## [Source]

★ ★ ★ ★ ★

Utilities for working with citable collections

In the CEX format, citedata blocks contain tables of data. Metadata about the structure of these data can be added in citeproperties blocks. Semantic models for those structures can be specified in datamodels blocks. The CexUtils submodule simplifies coordinating these three facets of a collection: data, structural metadata, semantic model.

Data used in these examples

The utility functions documented here are designed to work identically with multiple kinds of CEX sources: pure CEX strings, blocks of CEX data parsed into the CiteEXchange module's Block structure, files with CEX data, or CEX content located at a URL.

The examples in the following pages are illustrated using the hmt-2022k.cex published release of the Homer Multitext project, a complex CEX source with roughly 18 Mb of plain-text data. A copy of that file is in the test/data directory of this repository.

★ ★ ★ ★ ★

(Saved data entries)
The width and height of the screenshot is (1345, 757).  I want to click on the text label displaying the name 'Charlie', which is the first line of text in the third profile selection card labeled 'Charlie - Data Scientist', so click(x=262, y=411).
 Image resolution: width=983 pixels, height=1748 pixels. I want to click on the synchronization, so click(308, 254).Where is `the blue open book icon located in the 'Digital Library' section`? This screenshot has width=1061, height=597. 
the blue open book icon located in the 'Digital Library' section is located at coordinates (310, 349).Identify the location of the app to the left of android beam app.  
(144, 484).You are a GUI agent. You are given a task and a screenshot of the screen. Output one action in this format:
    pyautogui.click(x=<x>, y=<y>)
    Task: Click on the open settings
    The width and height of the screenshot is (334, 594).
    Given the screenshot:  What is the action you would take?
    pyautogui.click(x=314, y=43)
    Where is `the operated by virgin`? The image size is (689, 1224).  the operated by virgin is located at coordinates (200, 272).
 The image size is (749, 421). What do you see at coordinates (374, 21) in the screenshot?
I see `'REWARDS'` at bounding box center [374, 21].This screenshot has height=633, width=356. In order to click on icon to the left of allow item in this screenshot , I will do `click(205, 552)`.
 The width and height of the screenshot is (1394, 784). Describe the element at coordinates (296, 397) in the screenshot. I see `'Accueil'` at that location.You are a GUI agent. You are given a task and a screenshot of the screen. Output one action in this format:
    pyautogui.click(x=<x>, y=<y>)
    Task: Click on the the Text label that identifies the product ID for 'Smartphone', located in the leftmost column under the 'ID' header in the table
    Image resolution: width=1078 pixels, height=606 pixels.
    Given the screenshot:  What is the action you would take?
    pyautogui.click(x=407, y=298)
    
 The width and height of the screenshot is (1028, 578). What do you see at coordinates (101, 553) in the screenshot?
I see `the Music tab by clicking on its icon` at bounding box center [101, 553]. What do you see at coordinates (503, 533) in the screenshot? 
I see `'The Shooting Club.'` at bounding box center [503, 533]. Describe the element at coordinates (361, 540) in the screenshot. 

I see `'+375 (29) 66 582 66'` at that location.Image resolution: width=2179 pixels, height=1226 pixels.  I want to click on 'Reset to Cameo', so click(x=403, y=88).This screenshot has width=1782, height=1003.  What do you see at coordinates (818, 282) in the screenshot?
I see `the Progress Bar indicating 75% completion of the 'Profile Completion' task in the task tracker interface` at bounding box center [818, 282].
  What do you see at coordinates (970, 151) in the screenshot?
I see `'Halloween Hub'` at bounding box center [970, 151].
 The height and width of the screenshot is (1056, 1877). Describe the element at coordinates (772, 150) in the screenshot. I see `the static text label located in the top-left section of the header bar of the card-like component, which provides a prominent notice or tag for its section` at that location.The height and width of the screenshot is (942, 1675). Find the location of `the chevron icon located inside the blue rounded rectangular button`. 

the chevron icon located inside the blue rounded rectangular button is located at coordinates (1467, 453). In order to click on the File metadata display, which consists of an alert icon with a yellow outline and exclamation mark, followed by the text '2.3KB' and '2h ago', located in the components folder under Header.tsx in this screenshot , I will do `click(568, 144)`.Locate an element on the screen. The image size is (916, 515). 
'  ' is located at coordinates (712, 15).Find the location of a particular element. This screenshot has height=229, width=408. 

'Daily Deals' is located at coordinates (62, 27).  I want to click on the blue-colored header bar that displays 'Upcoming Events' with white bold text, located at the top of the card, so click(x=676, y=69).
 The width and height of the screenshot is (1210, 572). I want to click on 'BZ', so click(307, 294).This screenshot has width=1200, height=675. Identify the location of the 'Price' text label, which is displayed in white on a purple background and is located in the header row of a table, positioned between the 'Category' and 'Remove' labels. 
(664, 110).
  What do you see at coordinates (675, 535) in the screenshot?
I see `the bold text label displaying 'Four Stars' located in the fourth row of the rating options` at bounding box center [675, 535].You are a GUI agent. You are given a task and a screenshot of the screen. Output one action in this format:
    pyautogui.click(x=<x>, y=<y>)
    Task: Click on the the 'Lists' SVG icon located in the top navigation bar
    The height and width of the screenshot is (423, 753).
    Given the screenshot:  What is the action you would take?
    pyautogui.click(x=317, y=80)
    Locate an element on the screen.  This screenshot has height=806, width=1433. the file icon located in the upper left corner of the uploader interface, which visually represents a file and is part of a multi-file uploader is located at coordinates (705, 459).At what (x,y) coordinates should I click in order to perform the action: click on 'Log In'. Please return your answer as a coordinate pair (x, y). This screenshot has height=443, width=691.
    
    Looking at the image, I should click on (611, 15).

★ ★ ★ ★ ★

## [What is asked]
1. What kinds of CEX sources are the utility functions in the text on citable collections designed to work with identically?
2. Can you extend the text on citable collections, picking up right after its final sentence about the copy in the test/data directory?
These records come from a different source than the text on citable collections.

## [Task-by-task outputs]
1.
- Pure CEX strings
- Blocks of CEX data parsed into the CiteEXchange module's Block structure
- Files with CEX data
- CEX content located at a URL

2.
f = joinpath(root, "test", "data", "hmt-2022k.cex")
s = read(f) |> String
u = "https://raw.githubusercontent.com/cite-architecture/CitableObject.jl/main/test/data/hmt-2022k.cex"
using CiteEXchange
blks = blocks(s)
# Length in characters:
length(s)
17992785

Find properties of a citable collection

urn:cite2:hmt:msB.v1: identifies a collection of images of a particular manuscript. Let's use the CEX string to find structural metadata – the properties of that collection. (Concretely, that means finding the relevant content of all citeproperties blocks in the CEX source).

using CitableObject
using CitableObject.CexUtils
msbimgs = Cite2Urn("urn:cite2:hmt:msB.v1:")
sprops = properties(s, msbimgs)
5-element Vector{SubString{String}}:
 "urn:cite2:hmt:msB.v1.sequence:|Page sequence|Number|"
 "urn:cite2:hmt:msB.v1.urn:|URN|Cite2Urn|"
 "urn:cite2:hmt:msB.v1.rv:|Recto or Verso|String|recto,verso"
 "urn:cite2:hmt:msB.v1.label:|Label|String|"
 "urn:cite2:hmt:msB.v1.image:|TBS image|Cite2Urn|"

We get the same result if we read a Vector of Blocks.

bprops = properties(blks, msbimgs)
sprops == bprops
true

We can also read from files or URL sources.

using CitableBase: FileReader
fprops = properties(f, msbimgs, FileReader)

using CitableBase: UrlReader
uprops = properties(u, msbimgs, UrlReader)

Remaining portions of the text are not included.